■ **EXERCISE**
Please reproduce the data between the lines holding "You are a GUI" and "pyautogui.click(x=707, y=34)", inclusive.

— begin DATA RECORDS —

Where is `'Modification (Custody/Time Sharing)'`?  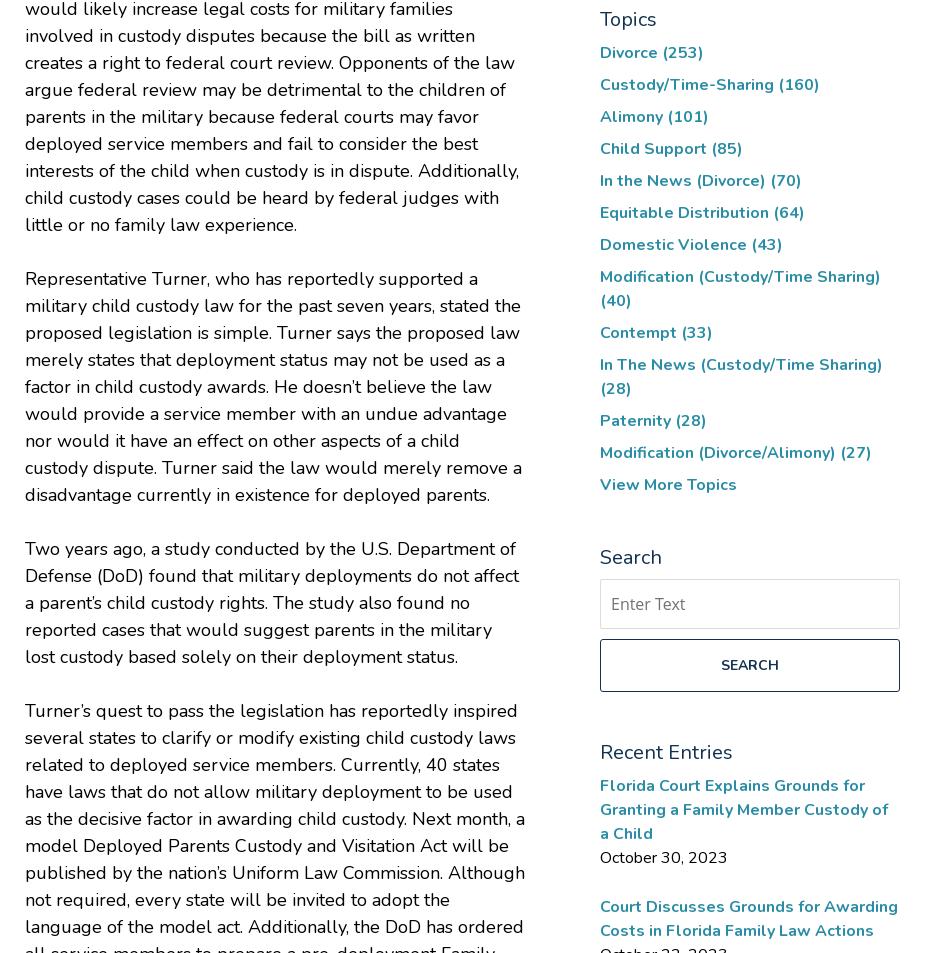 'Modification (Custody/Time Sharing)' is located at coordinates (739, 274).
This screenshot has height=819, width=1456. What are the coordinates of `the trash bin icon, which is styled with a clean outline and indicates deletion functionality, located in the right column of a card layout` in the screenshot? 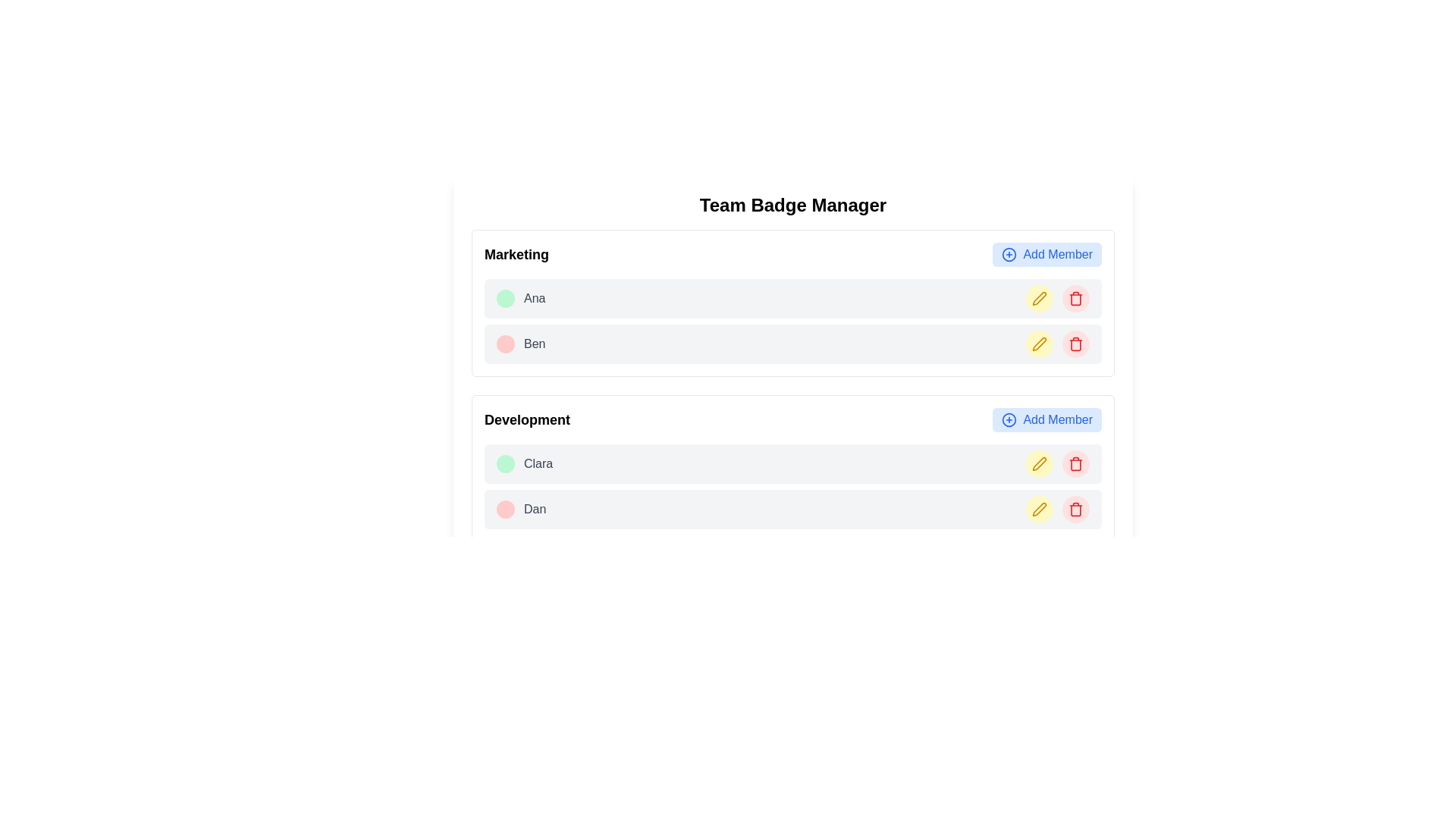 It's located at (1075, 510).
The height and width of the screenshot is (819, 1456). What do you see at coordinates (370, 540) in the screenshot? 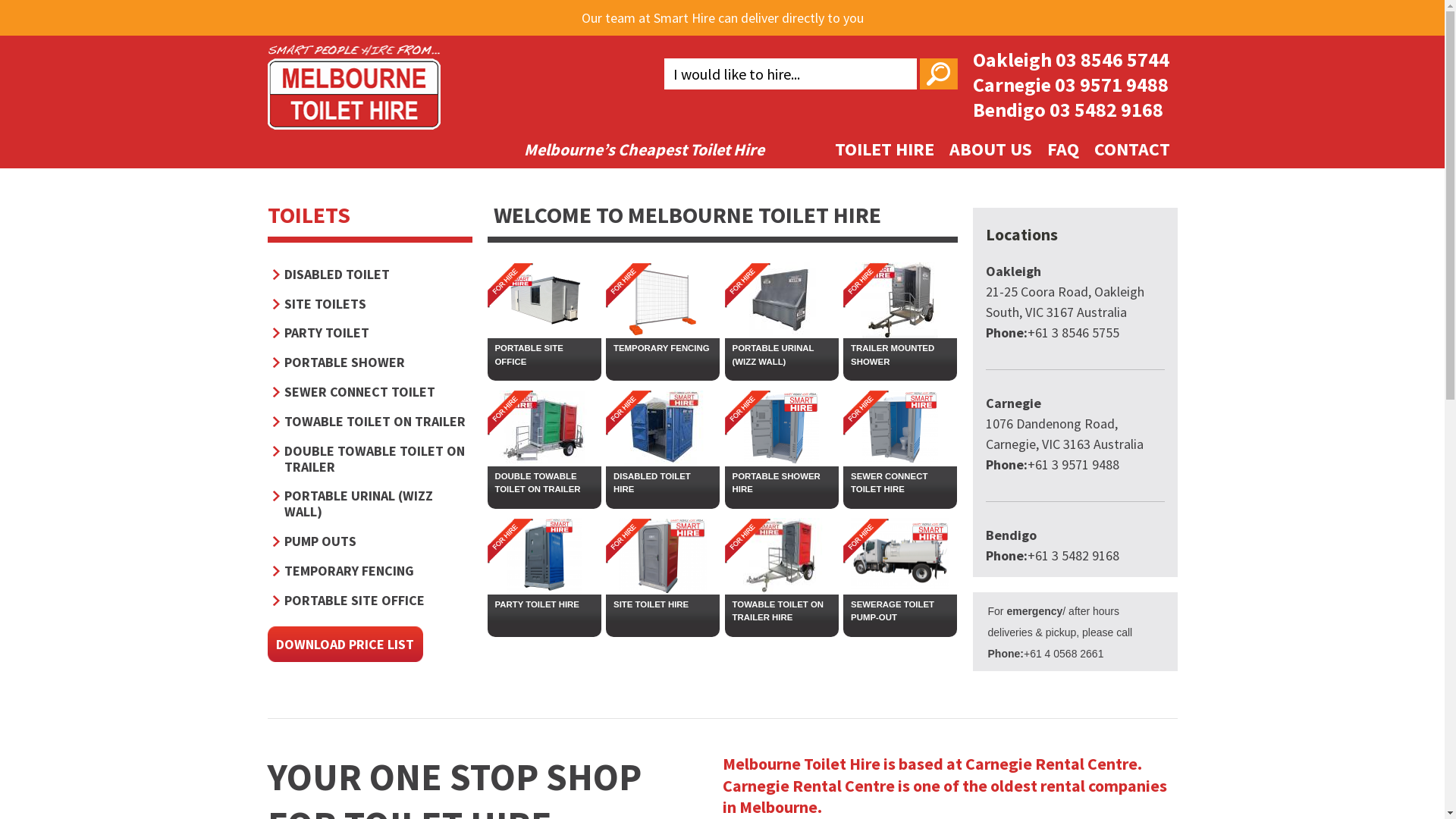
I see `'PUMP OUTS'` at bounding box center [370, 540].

— end DATA RECORDS —
— begin DATA RECORDS —

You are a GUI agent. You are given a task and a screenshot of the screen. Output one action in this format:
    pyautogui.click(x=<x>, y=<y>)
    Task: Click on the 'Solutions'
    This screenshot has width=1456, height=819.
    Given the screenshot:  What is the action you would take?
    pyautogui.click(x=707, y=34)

— end DATA RECORDS —

■ **RESPONSE FOR THIS EXERCISE**
You are a GUI agent. You are given a task and a screenshot of the screen. Output one action in this format:
    pyautogui.click(x=<x>, y=<y>)
    Task: Click on the 'Solutions'
    This screenshot has width=1456, height=819.
    Given the screenshot:  What is the action you would take?
    pyautogui.click(x=707, y=34)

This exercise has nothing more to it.